こんな感じで降って湧いた疑問とそれに対する取ってつけた論理を一瞬で導き出した後、その友人に「なんで胸がキュンキュンするん?」と問いました。友人は、「はあ?コイツ何言ってるんや」と言いたげな(実際言ってたかもしれませんが)表情をしていました。しかし、どうしてもこの疑問が気になってしょうがない私は、友人が捨てずに取っておいたジャンプのバックナンバーを引っ張り出して実証実験を始めました。

 

実証実験と言っても実際のところは、ジャンプのページをめくってキュンキュンするだけの非常に簡単かつ楽しい実験です。うん、確かにキュンキュンするな、ここの表情最高やな、みたいなことを友人と適宜確認しながら自分の感情の動きを客観視し、呆れつつも付き合ってくれる友人との議論のなかで、胸のトキメキを誘起しているものやトキメキの機序を探りました。

 

その結果、漫画を見てキュンキュンする原因は、(1)メタ的な視点から漫画の舞台を眺めた時に感じる胸キュン、(2)登場人物に乗り移って感じる胸キュン、の二つに大別されるという仮定を導きました。さらに、胸キュンが生じてしまうのは、作者の巧みな表現によって胸キュンを生じるように"読まされている"、感情の向かう方向を制御されているためであるという理解に至りました。

(1),(2)について、その具体的内容を以下に述べます。

 

(1) メタ的な視点による胸キュン

例えば、男性主人公-正ヒロイン-負けヒロインの関係において、負けヒロインが主人公に何らかの思いを打ち明けた場合に生じる胸キュンがこれに相当する。(男性主人公-正ヒロイン-負けヒロインという一般的でない単語を用いることはご容赦ください。)

我々読者は、登場人物の関係、そのコマに至るまでの感情の流れ、そのコマの場所、そして登場人物が存在する環境・季節という物語の構成要素を全て理解できる立場、いわば神的な立場である。これら全てを把握した上で登場人物の行動や発言を"見た"とき、その行動・発言の背後にあるこうした事情に思いを馳せ、胸キュンが生じる。上の例に則れば、負けヒロインの告白を受けても男性主人公が胸キュンすることはないが、"負けヒロインの思いは叶わない"と知っている我々読者は胸キュンを起こす。

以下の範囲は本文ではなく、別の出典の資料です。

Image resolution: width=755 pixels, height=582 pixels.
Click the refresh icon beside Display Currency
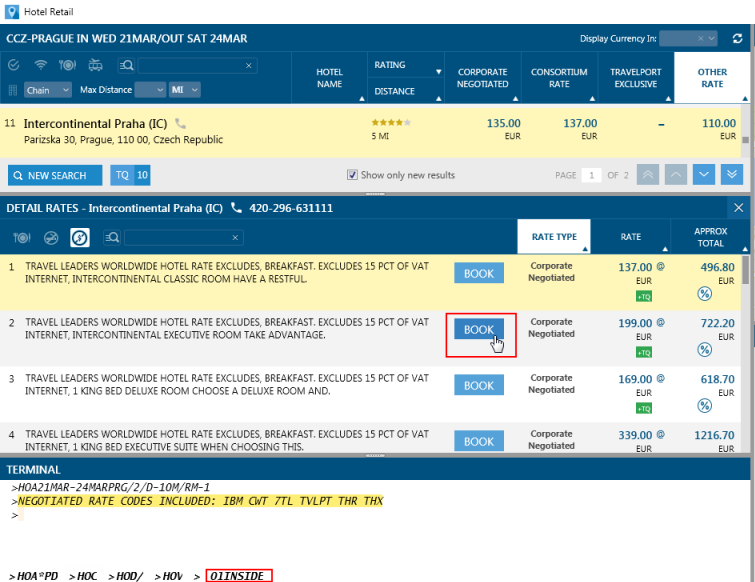click(x=737, y=39)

この胸キュンを誘起するため、漫画のコマはその場面の主要な登場人物や建物、舞台道具が含まれるように鳥瞰的に描かれる。もしくは、主人公の後ろ側からヒロインを眺める視点でコマを描くなど、カメラで情景を切り取るような、メタ的な描写がなされる。

 

上記のPVで言えば、21秒あたりのこのコマがメタ的な視点による胸キュンに相当すると思われます。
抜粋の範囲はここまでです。